Strom da, aber kein Anschluss? Technische Engpässe
Eine der größten Hürden beim Aufbau: der Netzanschluss. Viele Ladepunkte stehen bereits, können aber mangels Anschlussleistung oder Verzögerungen beim Netzausbau nicht in Betrieb gehen. Besonders in Innenstädten und Altbaugebieten fehlt es an verfügbaren Kapazitäten.
Abhilfe schaffen sogenannte intelligente Ladesysteme, die den Stromverbrauch dynamisch steuern. Sie steuern den Ladevorgang so, dass Fahrzeuge vor allem dann geladen werden, wenn das Stromnetz wenig beansprucht ist – ein Beitrag zur Netzstabilität und Ressourcenschonung.
Lohnt sich das Geschäft mit Strom?
Trotz Förderung bleibt der Betrieb von Ladepunkten eine betriebswirtschaftliche Herausforderung. Der Aufbau eines Schnellladepunkts kostet zwischen 100 000 und 200 000 Euro. Viele Anbieter verzeichnen Auslastungsquoten unter zehn Prozent – besonders in dünn besiedelten Regionen.
Marktforscher rechnen daher mit einer Konsolidierung: Kleine Betreiber werden vom Markt gedrängt, große dominieren zunehmend das Geschäft. Einheitliche Roamingtarife, transparente Preismodelle und Mindestverfügbarkeiten sollen den Wettbewerb regulieren und die Nutzerfreundlichkeit erhöhen.
Innovationen am Horizont
Technologisch entwickelt sich die Branche rasant weiter. Neben Ladegeschwindigkeiten von über 400 kW rückt bidirektionales Laden (Vehicle-to-Grid) zunehmend in den Fokus. Dabei wird das E-Auto zum Speicher im Stromnetz und kann Energie ins Netz zurückspeisen – eine vielversprechende Lösung zur Netzstabilisierung in Zeiten volatiler erneuerbarer Energien.
Auch für den Schwerlastverkehr entstehen spezielle Ladelösungen: Elektrische Lkw sollen an Megawatt-Ladepunkten mit 1000 kW in unter 30 Minuten geladen werden.
Noch kein flächendeckender Durchbruch
Die Bilanz ist noch gemischt: Deutschland hat beim Ausbau der Ladeinfrastruktur in den letzten Jahren aufgeholt, hinkt aber regional, technisch und wirtschaftlich noch hinterher.
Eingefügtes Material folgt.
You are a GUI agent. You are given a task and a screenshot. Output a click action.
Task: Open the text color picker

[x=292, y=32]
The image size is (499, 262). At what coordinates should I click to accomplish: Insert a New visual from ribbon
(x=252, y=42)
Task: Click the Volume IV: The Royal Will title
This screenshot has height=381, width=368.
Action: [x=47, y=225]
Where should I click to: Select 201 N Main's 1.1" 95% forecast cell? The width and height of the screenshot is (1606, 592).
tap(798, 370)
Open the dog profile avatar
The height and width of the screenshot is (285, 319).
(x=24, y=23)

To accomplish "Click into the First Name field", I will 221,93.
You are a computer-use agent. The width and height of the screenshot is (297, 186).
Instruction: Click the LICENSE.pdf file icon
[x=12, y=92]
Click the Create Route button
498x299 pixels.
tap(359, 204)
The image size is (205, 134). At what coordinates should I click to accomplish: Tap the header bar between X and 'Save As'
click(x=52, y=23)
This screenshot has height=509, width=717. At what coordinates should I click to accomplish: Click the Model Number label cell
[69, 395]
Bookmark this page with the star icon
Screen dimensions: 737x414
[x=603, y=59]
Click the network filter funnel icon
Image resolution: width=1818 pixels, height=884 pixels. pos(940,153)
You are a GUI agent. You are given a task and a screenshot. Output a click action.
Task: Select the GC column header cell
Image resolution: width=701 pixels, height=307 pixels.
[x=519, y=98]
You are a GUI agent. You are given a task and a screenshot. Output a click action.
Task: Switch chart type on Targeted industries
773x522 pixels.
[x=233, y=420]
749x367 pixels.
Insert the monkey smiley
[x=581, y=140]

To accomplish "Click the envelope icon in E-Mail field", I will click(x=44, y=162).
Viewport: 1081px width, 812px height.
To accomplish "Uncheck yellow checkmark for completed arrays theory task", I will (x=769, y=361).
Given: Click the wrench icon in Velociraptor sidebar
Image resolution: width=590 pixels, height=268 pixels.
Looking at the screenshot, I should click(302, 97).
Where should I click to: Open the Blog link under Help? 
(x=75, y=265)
Zwar wächst die Anzahl der Ladepunkte – doch ohne leistungsfähige Netzanbindung, marktwirtschaftlich tragfähige Modelle und gezielte Förderung für den ländlichen Raum bleibt der Durchbruch aus.
Um die Mobilitätswende erfolgreich zu gestalten, braucht es allerdings mehr als nur Ladepunkte. Es braucht Verlässlichkeit, Schnelligkeit, Intelligenz – und den politischen Willen, Hindernisse konsequent abzubauen.